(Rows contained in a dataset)
○ ○ ○ ○
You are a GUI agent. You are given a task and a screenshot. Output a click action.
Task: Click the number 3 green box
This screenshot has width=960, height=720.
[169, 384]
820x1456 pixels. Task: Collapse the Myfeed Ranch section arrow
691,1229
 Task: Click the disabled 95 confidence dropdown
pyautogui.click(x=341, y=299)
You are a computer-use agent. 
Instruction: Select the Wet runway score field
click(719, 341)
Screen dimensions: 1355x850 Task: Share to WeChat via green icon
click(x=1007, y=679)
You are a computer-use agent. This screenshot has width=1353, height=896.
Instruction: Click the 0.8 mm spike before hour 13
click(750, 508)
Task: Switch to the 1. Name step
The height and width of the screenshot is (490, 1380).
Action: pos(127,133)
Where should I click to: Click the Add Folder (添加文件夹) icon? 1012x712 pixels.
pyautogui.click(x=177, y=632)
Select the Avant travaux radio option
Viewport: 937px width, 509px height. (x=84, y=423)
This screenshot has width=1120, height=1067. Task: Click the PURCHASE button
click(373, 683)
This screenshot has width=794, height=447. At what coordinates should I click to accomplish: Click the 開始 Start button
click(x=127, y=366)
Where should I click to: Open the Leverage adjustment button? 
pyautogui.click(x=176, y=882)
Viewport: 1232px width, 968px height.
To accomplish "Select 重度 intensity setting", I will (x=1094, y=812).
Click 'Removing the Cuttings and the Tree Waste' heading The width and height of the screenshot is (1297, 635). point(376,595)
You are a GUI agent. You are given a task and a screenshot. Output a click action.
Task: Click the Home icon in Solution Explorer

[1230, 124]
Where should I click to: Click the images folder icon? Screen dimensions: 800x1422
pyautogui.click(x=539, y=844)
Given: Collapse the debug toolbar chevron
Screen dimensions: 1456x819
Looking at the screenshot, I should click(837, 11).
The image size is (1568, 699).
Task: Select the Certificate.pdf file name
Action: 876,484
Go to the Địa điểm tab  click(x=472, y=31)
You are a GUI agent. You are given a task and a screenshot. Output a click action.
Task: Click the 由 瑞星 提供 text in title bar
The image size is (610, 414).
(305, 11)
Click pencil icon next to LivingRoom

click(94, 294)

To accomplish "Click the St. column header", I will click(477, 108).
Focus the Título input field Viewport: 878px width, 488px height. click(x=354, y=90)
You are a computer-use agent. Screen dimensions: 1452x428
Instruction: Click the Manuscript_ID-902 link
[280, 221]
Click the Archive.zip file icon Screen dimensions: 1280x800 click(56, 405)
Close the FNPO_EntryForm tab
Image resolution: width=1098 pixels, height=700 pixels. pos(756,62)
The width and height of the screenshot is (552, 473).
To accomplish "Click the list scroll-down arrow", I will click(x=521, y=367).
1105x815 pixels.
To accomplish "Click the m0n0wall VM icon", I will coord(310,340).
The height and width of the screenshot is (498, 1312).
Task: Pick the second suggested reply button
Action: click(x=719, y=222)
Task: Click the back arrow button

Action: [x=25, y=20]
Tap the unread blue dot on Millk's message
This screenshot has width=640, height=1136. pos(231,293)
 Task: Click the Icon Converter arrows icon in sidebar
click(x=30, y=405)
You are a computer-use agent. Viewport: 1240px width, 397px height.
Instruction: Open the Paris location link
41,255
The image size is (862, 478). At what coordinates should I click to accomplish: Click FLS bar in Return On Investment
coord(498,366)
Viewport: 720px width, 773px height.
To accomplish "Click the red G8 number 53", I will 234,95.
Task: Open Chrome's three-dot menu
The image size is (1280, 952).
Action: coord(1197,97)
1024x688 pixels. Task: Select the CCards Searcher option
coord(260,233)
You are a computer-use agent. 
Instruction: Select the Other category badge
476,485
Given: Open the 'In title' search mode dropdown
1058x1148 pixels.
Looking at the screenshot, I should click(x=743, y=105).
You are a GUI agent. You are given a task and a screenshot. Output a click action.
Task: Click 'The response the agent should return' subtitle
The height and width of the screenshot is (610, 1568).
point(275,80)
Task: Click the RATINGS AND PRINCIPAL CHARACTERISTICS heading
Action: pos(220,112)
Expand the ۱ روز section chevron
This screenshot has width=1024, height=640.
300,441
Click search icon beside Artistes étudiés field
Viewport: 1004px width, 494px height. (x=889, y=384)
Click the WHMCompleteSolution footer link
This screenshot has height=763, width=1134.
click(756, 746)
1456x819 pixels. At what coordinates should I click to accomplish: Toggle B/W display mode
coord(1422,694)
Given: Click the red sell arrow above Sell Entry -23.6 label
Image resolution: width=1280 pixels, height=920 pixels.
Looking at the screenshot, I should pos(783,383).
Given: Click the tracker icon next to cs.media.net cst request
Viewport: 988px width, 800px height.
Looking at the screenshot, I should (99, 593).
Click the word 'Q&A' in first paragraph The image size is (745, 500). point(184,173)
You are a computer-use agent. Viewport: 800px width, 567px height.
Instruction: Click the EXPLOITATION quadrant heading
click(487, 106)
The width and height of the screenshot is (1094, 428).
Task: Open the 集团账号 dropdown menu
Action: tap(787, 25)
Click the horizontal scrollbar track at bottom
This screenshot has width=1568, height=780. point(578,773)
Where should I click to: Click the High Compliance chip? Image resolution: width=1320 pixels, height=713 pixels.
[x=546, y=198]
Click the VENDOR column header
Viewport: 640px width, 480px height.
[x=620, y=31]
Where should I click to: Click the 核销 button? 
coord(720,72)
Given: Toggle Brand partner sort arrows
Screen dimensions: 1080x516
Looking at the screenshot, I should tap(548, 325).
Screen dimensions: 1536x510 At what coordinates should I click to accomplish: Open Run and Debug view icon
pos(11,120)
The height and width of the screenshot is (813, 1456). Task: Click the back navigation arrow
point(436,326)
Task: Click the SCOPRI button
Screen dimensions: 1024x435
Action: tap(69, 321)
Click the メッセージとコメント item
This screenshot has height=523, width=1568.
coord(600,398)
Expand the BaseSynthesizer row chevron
○ ○ ○ ○
Stated problem: Reproduce the rows starting with the line that contains "Task: Click the disabled" and going on through the line that contains "Go to the Địa", swapping "PURCHASE" for "CHECKOUT" and leaving everything else unaltered.

Solution to this exercise:
 Task: Click the disabled 95 confidence dropdown
pyautogui.click(x=341, y=299)
You are a computer-use agent. 
Instruction: Select the Wet runway score field
click(719, 341)
Screen dimensions: 1355x850 Task: Share to WeChat via green icon
click(x=1007, y=679)
You are a computer-use agent. This screenshot has width=1353, height=896.
Instruction: Click the 0.8 mm spike before hour 13
click(750, 508)
Task: Switch to the 1. Name step
The height and width of the screenshot is (490, 1380).
Action: pos(127,133)
Where should I click to: Click the Add Folder (添加文件夹) icon? 1012x712 pixels.
pyautogui.click(x=177, y=632)
Select the Avant travaux radio option
Viewport: 937px width, 509px height. (x=84, y=423)
This screenshot has width=1120, height=1067. Task: Click the CHECKOUT button
click(373, 683)
This screenshot has width=794, height=447. At what coordinates should I click to accomplish: Click the 開始 Start button
click(x=127, y=366)
Where should I click to: Open the Leverage adjustment button? 
pyautogui.click(x=176, y=882)
Viewport: 1232px width, 968px height.
To accomplish "Select 重度 intensity setting", I will (x=1094, y=812).
Click 'Removing the Cuttings and the Tree Waste' heading The width and height of the screenshot is (1297, 635). point(376,595)
You are a GUI agent. You are given a task and a screenshot. Output a click action.
Task: Click the Home icon in Solution Explorer

[1230, 124]
Where should I click to: Click the images folder icon? Screen dimensions: 800x1422
pyautogui.click(x=539, y=844)
Given: Collapse the debug toolbar chevron
Screen dimensions: 1456x819
Looking at the screenshot, I should click(837, 11).
The image size is (1568, 699).
Task: Select the Certificate.pdf file name
Action: 876,484
Go to the Địa điểm tab  click(x=472, y=31)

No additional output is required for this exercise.